Cahier critique 05/09/2018

"J’mange froid" de Romain Laguna

Veille de concert pour Melan, Selas et Abrazif. Entre l’affiche, la nintendo et la pizza froide, les trois rappeurs s’embrouillent.

Le titre du dernier film de Romain Laguna, avec sa contraction orthographique, affiche d’emblée des intentions aussi colorées que vindicatives. Cette interjection trouve son origine et sa place dans le sujet même du film : le quotidien d’un trio de rappeurs dans un petit appartement à la veille d’un concert. Jeux vidéo, pizzas et joints pour deux d’entre eux – Sélas et Abrazif – pendant que le troisième – Melan – est accaparé par l’échéance de leur prestation. La tchache amicale et fraternelle vire rapidement au règlement de comptes : l'un des membres du trio s’investit plus que les autres, et c’est justement lui qui figure en bonne place sur l’affiche du groupe, qu’il a lui-même conçue !

Pour son quatrième court métrage, Romain Laguna revient à la forme du trio de personnages, qu’il avait déjà admirablement expérimenté dans son premier film, À trois sur Marianne, réalisé dans le cadre de ses études à la Fémis. En l’espace de six années, Laguna a mûri, son cinéma aussi. Le milieu rural, bucolique et rassurant de son enfance a laissé la place à un environnement urbain plus agressif. Le trio de la comédie romantique des origines, composé de deux garçons et d’une fille, s’est mué en groupe de rap 100 % masculin, moins glamour.

Les incursions du cinéma dans le milieu musical sont périlleuses, en particulier pour le rap ; le style véhicule une imagerie riche qu’il est facile de caricaturer sans forcer le trait.
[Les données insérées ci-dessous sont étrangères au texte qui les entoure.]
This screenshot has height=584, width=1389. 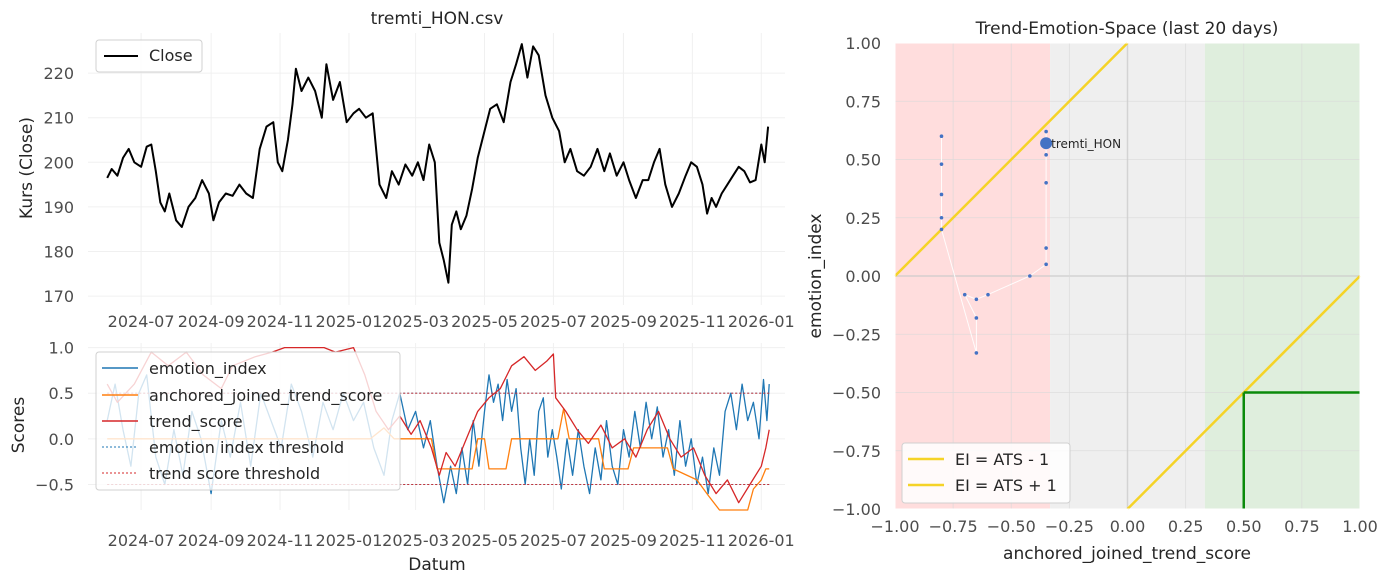 What do you see at coordinates (484, 322) in the screenshot?
I see `price-x-tick-label: 2025-05` at bounding box center [484, 322].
Ici, le réalisateur joue des codes sans tomber dans le cliché en choisissant de diriger des rappeurs et non des comédiens professionnels. Le rôle principal est interprété par Melan, musicien toulousain, qui injecte dans le récit des éléments de sa propre histoire. Cette trame documentaire subtile donne au film sa force et sa profondeur. Elle permet aussi d’accepter l’introduction d’éléments purement scénaristiques tels qu’un bébé – la nièce de Melan dans le film – dans le trio de départ. Paradoxalement, l’indésirable va ressouder le groupe, (re)faire la place au texte, à la parole et à l’échange. La petite fille n’est pas l’élément perturbateur annoncé et favorise au contraire une transition en douceur entre une première partie de film nerveuse et conflictuelle – espace réduit, dialogues rugueux et percutants, caméra au plus près des protagonistes – et un deuxième acte plus posé, où les esprits s’ouvrent autant que le cadre. Ce nouvel espace narratif acquis, la mission de l’enfant est terminée : Manon s’endort dans les bras d’Abrazif, bercée par le roulement du fauteuil du rappeur, handicapé depuis un accident dans son adolescence.

Romain Laguna se refuse à proposer un cinéma spectaculaire, mais sait capter la tension ou l’émotion d’une scène en privilégiant, par exemple, les plans-séquences qui valorisent l’aisance oratoire naturelle des comédiens. La liberté des personnages, préservés d’un environnement social ou urbain trop affirmé, offre un récit beaucoup plus universel et léger, à l’image de la séquence “en apesanteur”, drôle et surréaliste, de la fin du film. J’mange froid cumule en toute discrétion un grand nombre de petites qualités – qui aboutissent à un ensemble équilibré et sans faille – et révèle un auteur qui, après quelques détours, semble avoir trouvé sa voie cinématographique en puisant, peut-être, inspiration et énergie dans les confins de la Voie lactée.

Fabrice Marquat

Article paru dans Bref n° 123, 2018.

Réalisation et scénario : Romain Laguna. Image : Aurélien Marra. Montage : Heloïse Pelloquet. Son : Gaël Eleon et Yohann Angelvy. Interprétation : Manel Foulgoc, Kevin Boisdur et Mathieu Parras. Production : Les Films du Clan.